Furthermore, the Gayamsari Sub-district, had the lowest resilience score (Figure 5). A study by Narieswari et al., (2019) also stated that Gayamsari is one of the sub-districts in Semarang City that have low resilience conditions. This sub-district may be at risk of worse resilience conditions when appropriate steps are not given priority. The spatial distribution presented in Figures 5 and 6 supports this.
This index-based spatial model of disaster resilience benefits government stakeholders to support the strategic interests of the city at a broader level in natural disaster management. The index can be used as a benchmark for urban disaster resilience and measurable changes in the future. In addition, this index-based model can be a tool to quickly identify areas with high and low resilience in Semarang City. Furthermore, it can identify coping and adaptive capacity (Sajjad, 2021).

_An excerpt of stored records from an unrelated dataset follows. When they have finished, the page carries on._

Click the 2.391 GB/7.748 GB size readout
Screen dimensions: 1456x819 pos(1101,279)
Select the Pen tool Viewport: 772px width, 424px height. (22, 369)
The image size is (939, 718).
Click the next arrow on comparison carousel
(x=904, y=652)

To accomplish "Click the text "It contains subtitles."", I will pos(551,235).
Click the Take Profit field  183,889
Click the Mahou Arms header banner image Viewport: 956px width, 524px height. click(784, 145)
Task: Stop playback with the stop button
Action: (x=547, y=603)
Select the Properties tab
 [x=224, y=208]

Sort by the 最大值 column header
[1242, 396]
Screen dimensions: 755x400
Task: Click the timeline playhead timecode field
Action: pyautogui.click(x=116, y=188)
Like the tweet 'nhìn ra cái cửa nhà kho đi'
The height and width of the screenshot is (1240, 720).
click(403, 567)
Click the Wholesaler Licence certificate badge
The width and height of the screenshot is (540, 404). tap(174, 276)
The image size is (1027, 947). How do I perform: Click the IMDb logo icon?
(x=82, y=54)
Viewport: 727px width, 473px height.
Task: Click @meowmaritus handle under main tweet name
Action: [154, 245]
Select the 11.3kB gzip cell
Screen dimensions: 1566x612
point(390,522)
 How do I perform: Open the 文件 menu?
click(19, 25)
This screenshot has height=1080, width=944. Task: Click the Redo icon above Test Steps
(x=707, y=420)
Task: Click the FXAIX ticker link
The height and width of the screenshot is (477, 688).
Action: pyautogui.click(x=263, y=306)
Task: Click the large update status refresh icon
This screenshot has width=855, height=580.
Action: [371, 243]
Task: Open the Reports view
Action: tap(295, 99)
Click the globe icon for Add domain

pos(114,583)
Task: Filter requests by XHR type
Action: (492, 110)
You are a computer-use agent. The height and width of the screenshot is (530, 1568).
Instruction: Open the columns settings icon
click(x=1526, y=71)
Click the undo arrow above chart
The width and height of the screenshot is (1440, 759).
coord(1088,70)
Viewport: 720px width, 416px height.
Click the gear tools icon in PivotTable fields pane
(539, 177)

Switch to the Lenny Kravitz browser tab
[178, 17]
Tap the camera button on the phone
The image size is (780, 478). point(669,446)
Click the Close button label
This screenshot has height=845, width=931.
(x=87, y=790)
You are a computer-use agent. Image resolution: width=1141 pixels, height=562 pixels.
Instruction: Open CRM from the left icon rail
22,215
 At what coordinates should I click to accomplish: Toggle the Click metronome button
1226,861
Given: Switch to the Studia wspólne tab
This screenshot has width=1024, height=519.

Action focus and policy implementation
Identifying areas with low resilience to natural disasters is important for policymakers (Frigerio et al., 2018; Sajjad et al., 2021). Spatial distribution capability in identifying resilience hot spots facilitates disaster risk reduction actions at the desired level. The urban resilience index highlights sub-districts with low resilience that require special attention. These results can be integrated with existing disaster risk reduction activities at the sub-district level.
Increased resilience can also be conducted in a focused manner by analyzing the indicators (Table 3). For example, the results show low resilience scores for indicators A3 and B2 in the economic dimension, C4 in the infrastructure dimension, D2 in the environmental dimension, and E1, E3, and E4 in the institutional dimension. Therefore, increasing resilience on these indicators will effectively increase the total resilience.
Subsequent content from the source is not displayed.